A place in the knockout stages of the Oscar Traynor awaits the Clare soccer team and manager Donie Garrihy is delighted to be straight through to the quarter-finals.
Clare needed a point against Roscommon to secure their passage to the last eight and Tommy McKeown’s equaliser on the eighty second minute ensured that for the reigning champions. Now they are exactly where they want to be according to Donie Garrihy.

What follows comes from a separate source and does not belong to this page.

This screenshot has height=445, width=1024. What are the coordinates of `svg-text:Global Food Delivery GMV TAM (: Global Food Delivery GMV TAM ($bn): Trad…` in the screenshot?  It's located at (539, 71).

“We topped our group, we’re unbeaten, normally by the time you get to the third game you’re unbeaten the horse is bolted everyone knows what you’re about and they’re trying to stop you playing and Roscommon came and played exactly like we believed they would with intent, they had everything to lose. As Barry Ryan says coming off the pitch ‘it’s a kick up the arse we needed’ just before the knockouts”.
It has been a memorable year for the Doolin man having overseen Clare’s win of the competition for only the second time in May. He’s as pleased to have went the entire year unbeaten.
“Fair play to the boys we spoke about it at half-time, we have the quality to score goals. I said that I believe we have the quality to score a goal or goals in the second half and we just have to stop them from scoring and we did that, Barry made a fantastic save. Remember in the first forty seconds of the game their goalkeeper made a great save from Eoin Hayes so it balances it out in the game some people forget that and I’m absolutely delighted, we’re unbeaten the whole year”.
Garrihy knows a big improvement is needed if they are to make it past the quarter-finals. “Clare’s performance has to be better, the lads are very smart, they’re smart boys, our players are clever, they know they’ll have to improve and as Barry said ‘it’s the kick up the arse that will help us going forward’. We kept at it, we never stopped trying, we’ll go the finish and if you keep trying you get what you deserve in this game, we kept trying and we got a goal”.
As he reflected back on their 1-1 draw with Roscommon, Donie told The Clare Herald that he learned a lot from the contest. “I watched Limerick District turn over Limerick Desmond 6-1, which one of those teams learned anything, none of them, we learned a lot today, this type of a game you learn so much from it and we learned an awful lot today and we learned that we don’t lie down. We have to tweak a few things, up a few things, they’ll keep trying and they do know that they didn’t play good and that’s what I like, they’ll have a cut off each other inside there, at half-time in the Mayo game they cut off each other. As I said unbeaten, happy straight to a quarter-final, they’ve to go the scenic route that we didn’t want to do”.
He was satisfied to get a result considering he was without captain Stephen Kelly, midfielder Darragh Corry and the trio of Joe Collins, Colin Nelson and Michael Leigh for the outing. “If someone gave us top of the group and seven points before it started I know it’s a cliché but I’d have taken it”, Donie added.